### [TEXT EXCERPT]

National
Review Online
Monday, May
08, 2023
From the
New Deal to well past the Reagan era, progressives serenely regarded the United
States Supreme Court, and thus the third branch of government overall, as being
securely in their hands. The pieties they mouthed during this period — about
the sacredness of Marbury v. Madison and the importance of
judicial independence to a vital republic — had the distinct virtue of being
true.
But this
language was equally a means to a rhetorical end during an era when the rulings
of the Court’s liberal majority securely tended towards the expansion and
centralization of federal government power or the passage of nationwide social
legislation via judicial fiat, as in Roe v. Wade. The Court’s
legitimacy was not to be questioned because the Court was accomplishing
progressive goals in sweeping fashion and often with minimal theoretical
attachment to inconvenient constitutional text or history.
Once
progressives began, during Ronald Reagan’s second term, to realize they might
one day lose this all-important preeminence, their attitude toward the Court
began to shift. Their initial tactic was pitiless defense: The politicization
of Supreme Court confirmation battles is an ongoing chapter in our national
politics that began with the infamous 1987 Robert Bork confirmation hearings,
in which Ted Kennedy demagogued one of America’s most conscientious legal
scholars into a cartoonish demon for no other reason than that Roe v.
Wade was thought to be on the line. (He was not wrong: The replacement
nominee for Bork was none other than Anthony Kennedy, who soon joined the
incoherent Planned Parenthood v. Casey decision
reaffirming Roe.)
This
continues to the present day. Democratic Supreme Court nominees inevitably sail
through confirmation with minimum procedural fuss and the required political
theatrics; Republican nominees receive invasive exams from the media and get
accused of everything from sexual harassment (Thomas) to gang rape (Kavanaugh)
to Catholicism (Barrett).
But now
that Dobbs has shown not only that the Supreme Court has been
definitively lost to progressives for the immediate future but also that the
justices cannot be intimidated out of their constitutional principles,
progressives have shifted to offense. It is a deeply ominous development for
the country. The apocalyptic tone of left-wing commentary since the Court
overturned Roe has now evolved into a smear campaign against
the integrity of the originalist wing of the Court, a rash of stories all
curiously appearing in serial rollout suggesting financial compromise or
corruption on the part of Justices Gorsuch, Roberts, and Thomas. That the
claims are spurious when not outright farcical is beside the point; the point
is to throw enough dust into the air to trigger a “where there’s smoke there
must be fire” instinct in low-information voters.
Justice
Neil Gorsuch is indicted for selling
his Colorado house for
well below the asking price to a stranger who also happened to be the head of
litigation firm Greenberg Traurig. Chief Justice John Roberts is apparently
guilty of having a wife who has a career. (Jane Roberts actually gave up her
extremely profitable litigation practice when her husband became Chief Justice
for prudential reasons — Ruth Bader Ginsburg’s husband felt no such pressure to
do so — and instead moved into recruiting and placement.)

### [GIVEN MATERIAL]
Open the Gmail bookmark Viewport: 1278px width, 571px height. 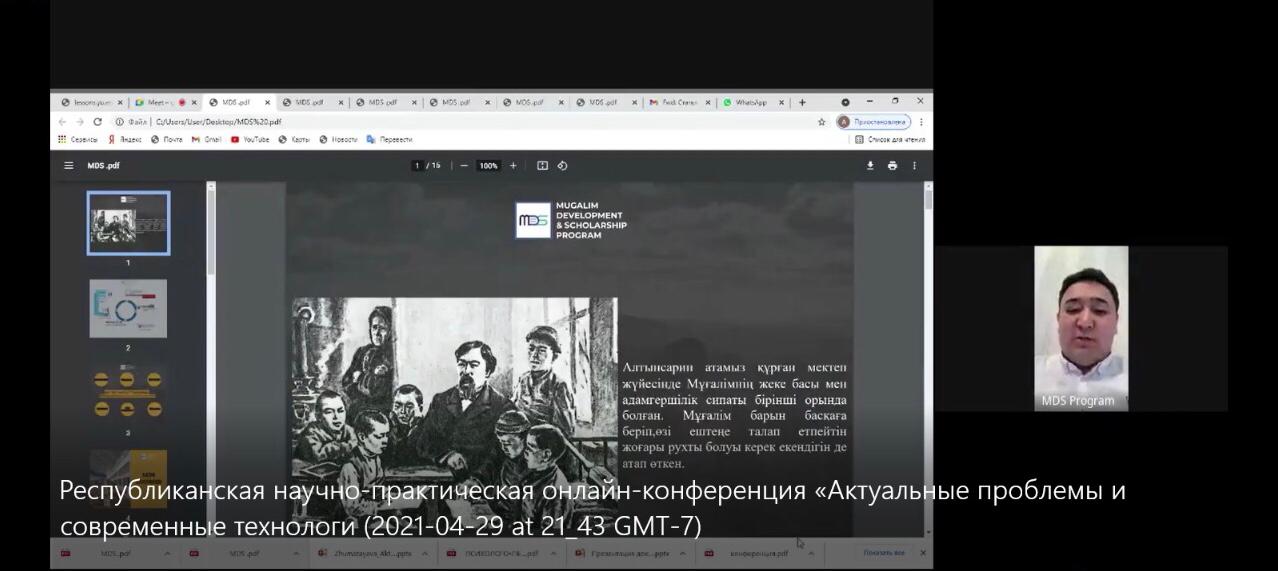tap(206, 140)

### [EXERCISE INSTRUCTIONS]
a – List every court case the Supreme Court commentary names.
b – According to the Supreme Court commentary, why did progressives hold that the Court's legitimacy was not to be questioned?
c – Rewrite the paragraph of the Supreme Court commentary that begins "This continues to the present day" as a short list that keeps its main points.
Rely only on the Supreme Court commentary.

### [IN RESPONSE]
a – Marbury v. Madison, Roe v. Wade, Planned Parenthood v. Casey, Dobbs

b – The Court was accomplishing progressive goals in sweeping fashion, often with minimal theoretical attachment to inconvenient constitutional text or history. Defending its legitimacy was therefore a means to a rhetorical end.

c –
- The pattern continues to the present day.
- Democratic Supreme Court nominees sail through confirmation with minimum procedural fuss and the required political theatrics.
- Republican nominees receive invasive exams from the media and face accusations of:
  - sexual harassment (Thomas)
  - gang rape (Kavanaugh)
  - Catholicism (Barrett)